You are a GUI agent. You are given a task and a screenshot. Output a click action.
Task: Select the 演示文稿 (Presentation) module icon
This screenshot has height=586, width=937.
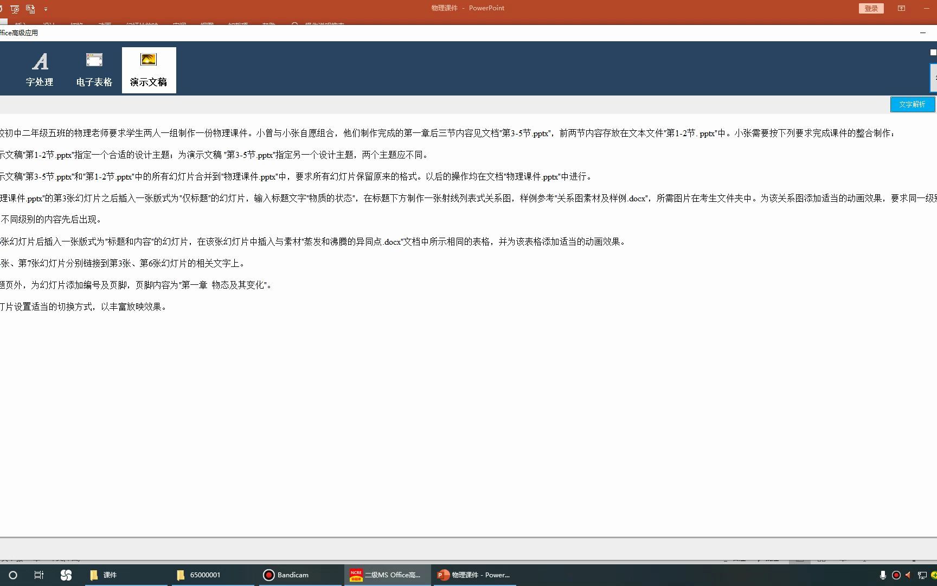tap(149, 69)
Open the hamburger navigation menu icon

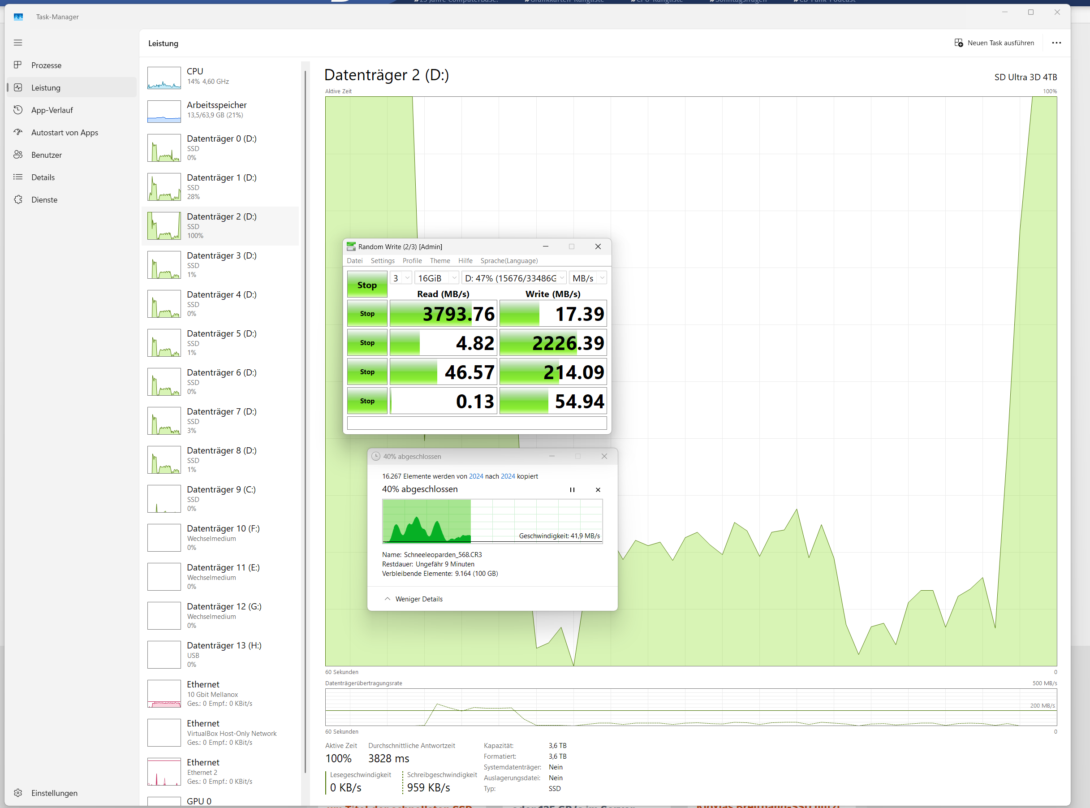[18, 43]
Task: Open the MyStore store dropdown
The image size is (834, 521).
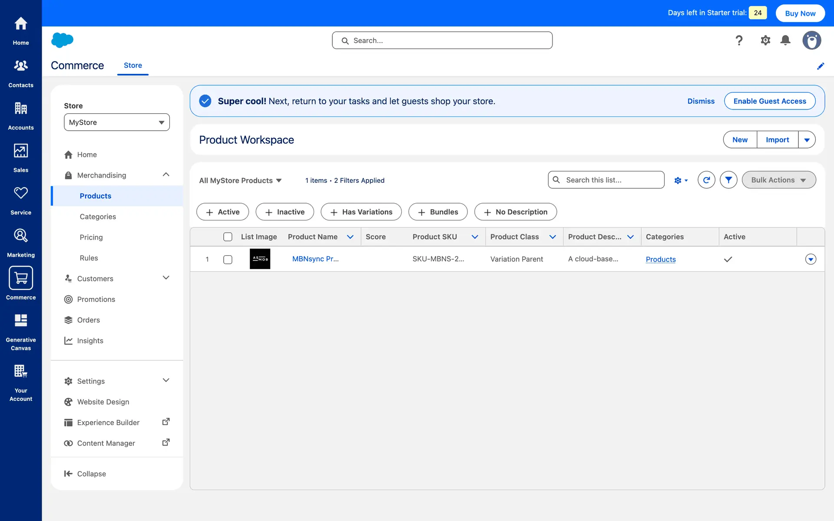Action: [x=116, y=122]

Prompt: Please write out the material from the line containing "Task: Open the MyStore store dropdown" to its final line, both inclusive, exactly as it appears; pictures are not part of the copy.

Answer below:
Task: Open the MyStore store dropdown
The image size is (834, 521).
Action: [x=116, y=122]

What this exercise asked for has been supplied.